Thanks wordguru, that's exactly what I needed!

I know this is an old thread, but I still found it useful, so in the spirit of paying it forward, some pointers to those still looking to solve this issue. Basically, a more detailed account of wordguru's steps 4 and 5:

The text editor wordguru mentions can be downloaded from here: https://notepad-plus-plus.org/download/. It's free and it's excellent. It's a plain text editor like the notepad program that comes with windows, but much better.

Once you're opened up your document.xlm file (that you got from unzipping your renamed .docx) in Notepad++, hit CTRL-H or Replace... from the Search menu. You'll then get a window like this:



  • CTRL-H to open the Replace... dialogue,
  • select 'Regular expresson' in the bottom left corner,
  • paste the bit of code that wordguru mentioned, w:date="[\d\W]*\w[\d\W]*\w" in the 'Find what:' field,
  • leave the 'Replace with:' field empty. (Alternatively, you could replace with a timestamp of your choice)
  • hit the 'Replace All' button.
Notepad++ will report how many occurrences it has replaced. Save your document and continue to wordguru's step 6.

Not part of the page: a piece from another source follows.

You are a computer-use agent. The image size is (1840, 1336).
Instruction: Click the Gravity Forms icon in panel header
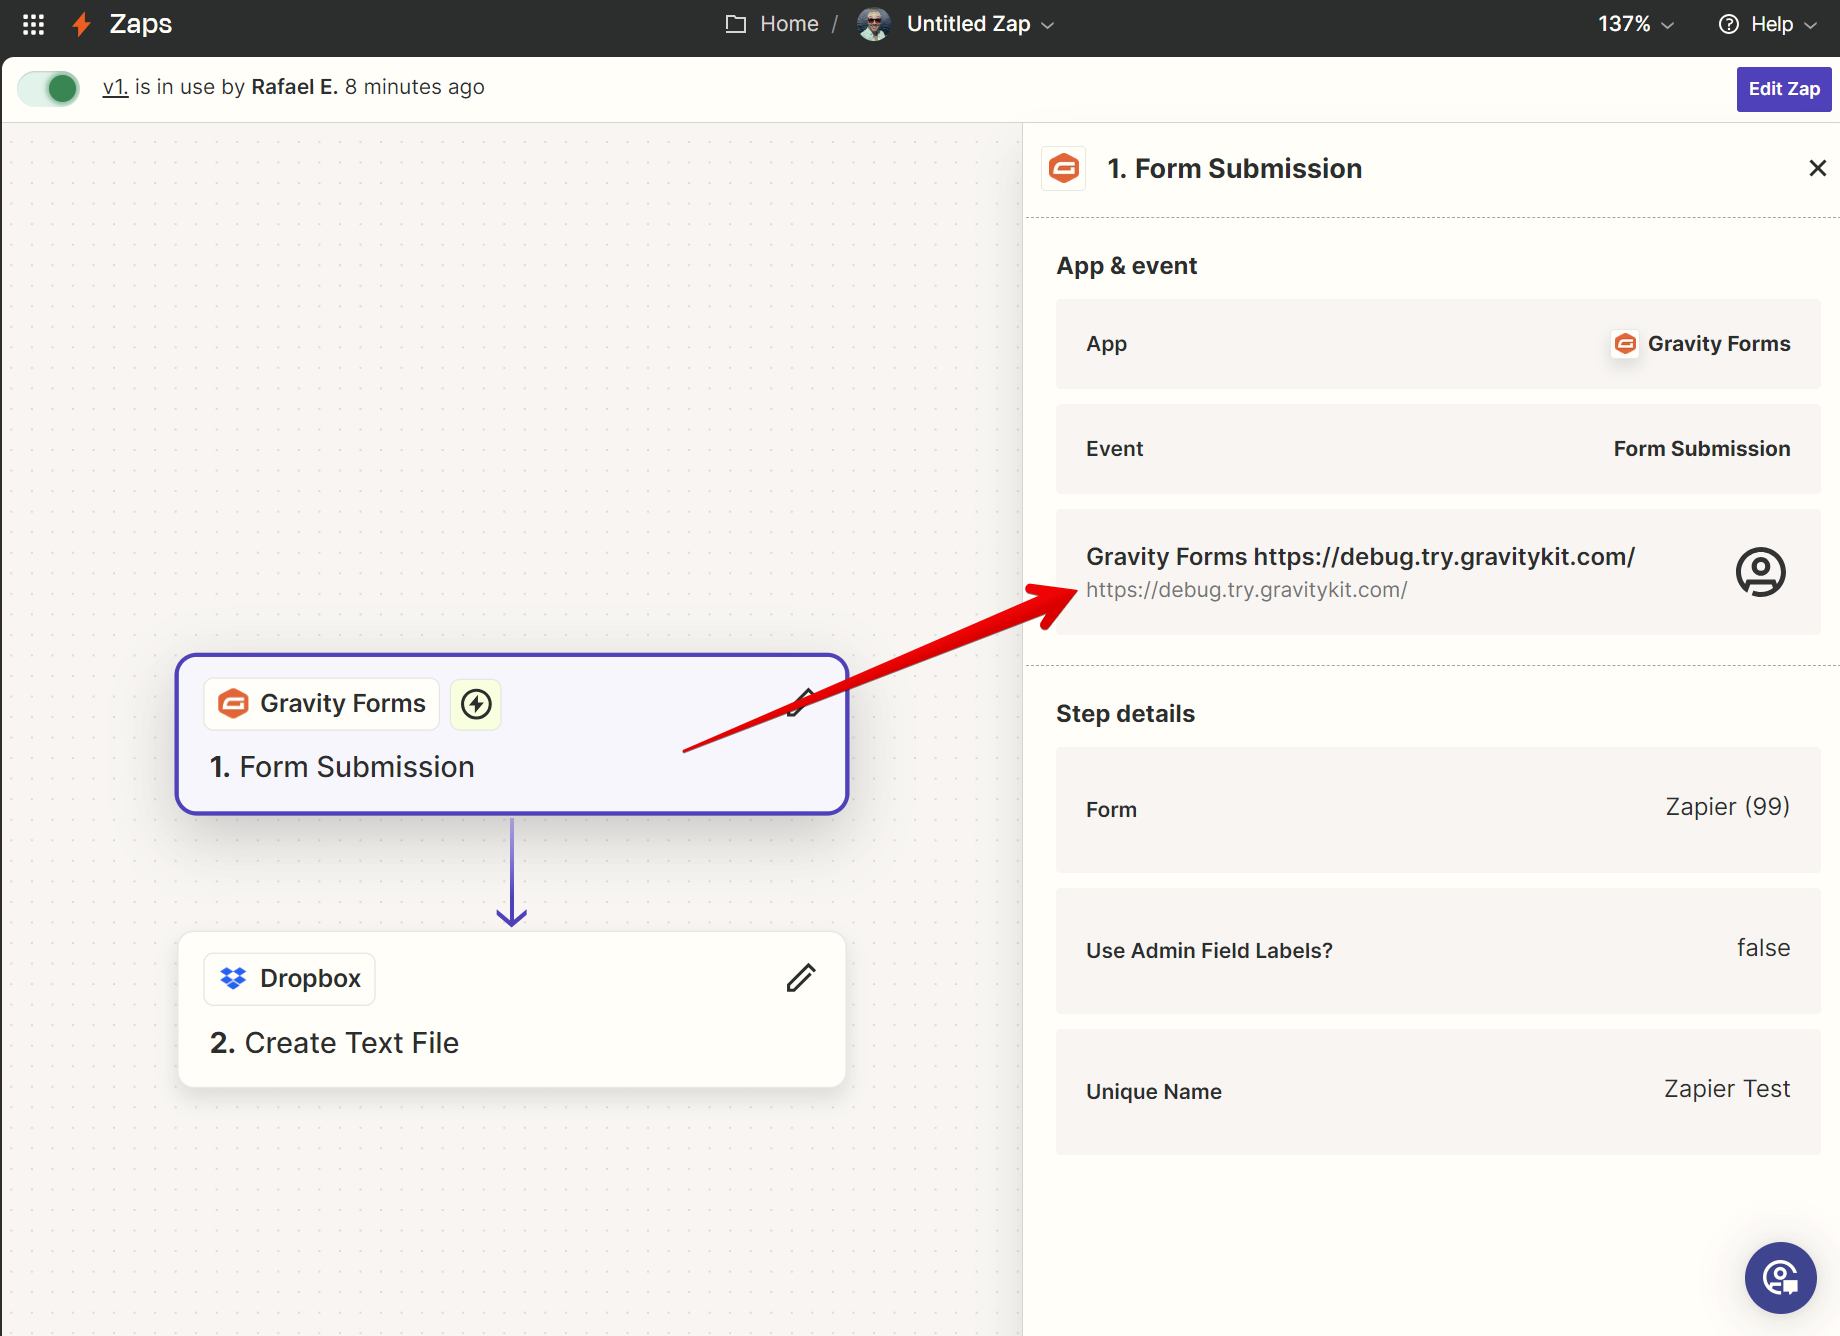[x=1064, y=168]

Alternatively, you can reset the timestamps on edits by saving two versions of your document, named say 'original.docx' and 'revised.docx'.
In the document called 'original.docx' you then need to reject all changes (or if the document also has tracked changes by others, you can also just reject your own changes by first showing just yours (Show Markup > Reviewers > select your only) and then choosing Reject All Changes Shown.)
In the document called 'revised.docx', you need to do the opposite: accept all changes (or again just yours).
Now use the Compare function to compare your two versions of the document, with the one where you've rejected all changes as the original, and the one where you've accepted all changes as the revised version. This will give you a brand new document with tracked changes. This will not remove the timestamp on edits, but reset the timestamp on all edits to the moment you've done the compare. You can customize the timestamp by temporarily changing your computer's time and date settings before you run the compare.